> [Texte de la page]:

────

En ces temps de confusion des valeurs, il n’est pas toujours bien vu de souligner des différences, ou de tracer des territoires, aussi souples et poreux soient-ils. En particulier dans le domaine de l’art où la notion d’«artiste contemporain» est ouverte à tous les errements définitoires, tout comme celle, conjointe, d’«art contemporain» qui se dilue à mesure que s’accroissent les performances du marché international de l’art.
Mais n’en déplaise à certains, l’«art contemporain» ne se confond pas avec un espace illimité et indifférencié de pratiques, d’acteurs et d’œuvres unis par ce seul trait, aussi ténu que distendu, de s’inscrire dans le présent

. Un artiste n’est pas contemporain du seul fait d’être vivant et de travailler aujourd’hui. Il n’est contemporain que dans la mesure où son œuvre résonne des pulsations du monde, où elle traduit avec les moyens de l’art les forces qui agitent le monde et orientent ses devenirs. L’artiste contemporain est donc celui dont l’œuvre capte certaines des forces, des vitesses, des matières, et des intensités qui caractérisent les modes de faire, de penser et de ressentir de son époque. Ce qui oblige à inventer des formes, des matériaux et des procédures plastiques inouï;s.

Voilà pourquoi les artistes d’aujourd’hui, aussi talentueux soient-ils, ne sont pas tous contemporains. Les artistes-vedettes (ou people) du marché international de l’art ne sont pas eux-mêmes nécessairement contemporains, ou ne le sont plus. Car la contemporanéité d’un artiste n’est pas éternelle, ni mesurable à ses succès commerciaux, institutionnels ou mondains, mais à la puissance avec laquelle son œuvre exprime esthétiquement les grands traits du monde extra-esthétique.
Si les œuvres contemporaines sont évidemment de plus ou moins bonne qualité, l’art contemporain n’est pas «nul» en soi, comme le prétendent de façon populiste Baudrillard et ses émules. Autant les œuvres contemporaines sont souvent déroutantes, troublantes ou énigmatiques, autant la nullité, pour ces œuvres, serait de totalement manquer leur époque.

────

> [Données de l'exercice]:
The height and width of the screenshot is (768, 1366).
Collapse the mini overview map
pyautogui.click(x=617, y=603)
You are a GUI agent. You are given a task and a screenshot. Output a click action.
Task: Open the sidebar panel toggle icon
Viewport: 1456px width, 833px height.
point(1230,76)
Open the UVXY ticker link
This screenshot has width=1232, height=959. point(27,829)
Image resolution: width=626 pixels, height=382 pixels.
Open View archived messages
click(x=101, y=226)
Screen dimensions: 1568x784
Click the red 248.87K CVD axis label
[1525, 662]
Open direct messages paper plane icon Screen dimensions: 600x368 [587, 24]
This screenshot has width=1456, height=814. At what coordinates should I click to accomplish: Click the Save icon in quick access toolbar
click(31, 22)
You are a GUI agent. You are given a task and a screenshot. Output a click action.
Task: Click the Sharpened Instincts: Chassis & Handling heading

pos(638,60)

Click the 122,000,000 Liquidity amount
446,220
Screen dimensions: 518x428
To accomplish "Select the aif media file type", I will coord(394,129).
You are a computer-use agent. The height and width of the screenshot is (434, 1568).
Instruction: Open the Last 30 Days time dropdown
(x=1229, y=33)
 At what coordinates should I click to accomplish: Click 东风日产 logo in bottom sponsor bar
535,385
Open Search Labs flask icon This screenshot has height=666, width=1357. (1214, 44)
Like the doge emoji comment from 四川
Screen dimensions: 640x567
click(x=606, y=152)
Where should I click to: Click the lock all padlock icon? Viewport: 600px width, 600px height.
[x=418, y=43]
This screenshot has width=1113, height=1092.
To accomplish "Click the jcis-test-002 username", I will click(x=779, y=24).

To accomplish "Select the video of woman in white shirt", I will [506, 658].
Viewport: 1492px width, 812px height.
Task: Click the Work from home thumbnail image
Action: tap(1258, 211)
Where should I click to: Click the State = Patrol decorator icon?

────

> [Consigne 1]:
Recopiez à l'identique, parmi les entrées, le passage qui va de la ligne contenant « You are a computer-use » jusqu'à la ligne contenant « will click(x=779, y=24). », ces deux lignes comprises.
> [Consigne 2]:
Poursuivez le texte sur l'art contemporain à partir de sa dernière phrase.
Le texte et les entrées n'ont aucun lien entre eux.

> [Réponse 1]:
You are a computer-use agent. The height and width of the screenshot is (434, 1568).
Instruction: Open the Last 30 Days time dropdown
(x=1229, y=33)
 At what coordinates should I click to accomplish: Click 东风日产 logo in bottom sponsor bar
535,385
Open Search Labs flask icon This screenshot has height=666, width=1357. (1214, 44)
Like the doge emoji comment from 四川
Screen dimensions: 640x567
click(x=606, y=152)
Where should I click to: Click the lock all padlock icon? Viewport: 600px width, 600px height.
[x=418, y=43]
This screenshot has width=1113, height=1092.
To accomplish "Click the jcis-test-002 username", I will click(x=779, y=24).

> [Réponse 2]:
Comme cela était prévisible, l’éditorial de la semaine dernière, «Phobie ordinaire de l’art contemporain», a suscité une série de réactions selon lesquelles l’«art contemporain» ne serait rien d’autre qu’un «art officiel», une petite partie de la création érigée en norme esthétique par «les galeries et les critiques autoproclamés de la branchitude, exclusivement sélectionné par les Drac, les Frac, la Dap, le Fnac et autres merveilles étatiques ou régionales» (voir le Forum de paris-art.com).

Ces propos des tenants de l’«art vivant» (national) sont, dans leur excès même, provoqués par les réels dysfonctionnements, l’évident déficit démocratique, le clientélisme endémique et le carriérisme — sans parler des incompétences — qui gangrènent les institutions culturelles. Il n’en reste pas moins que ces bien compréhensibles réactions, tendent à minimiser le rôle majeur que «les merveilles étatiques ou régionales» ont joué et jouent souvent encore dans la découverte, la promotion et la compréhension des œuvres contemporaines qui, quoi qu’en disent les détracteurs, requièrent un savoir-voir spécifique pour comprendre, ou plutôt éprouver et saisir, ce qu’elles expriment.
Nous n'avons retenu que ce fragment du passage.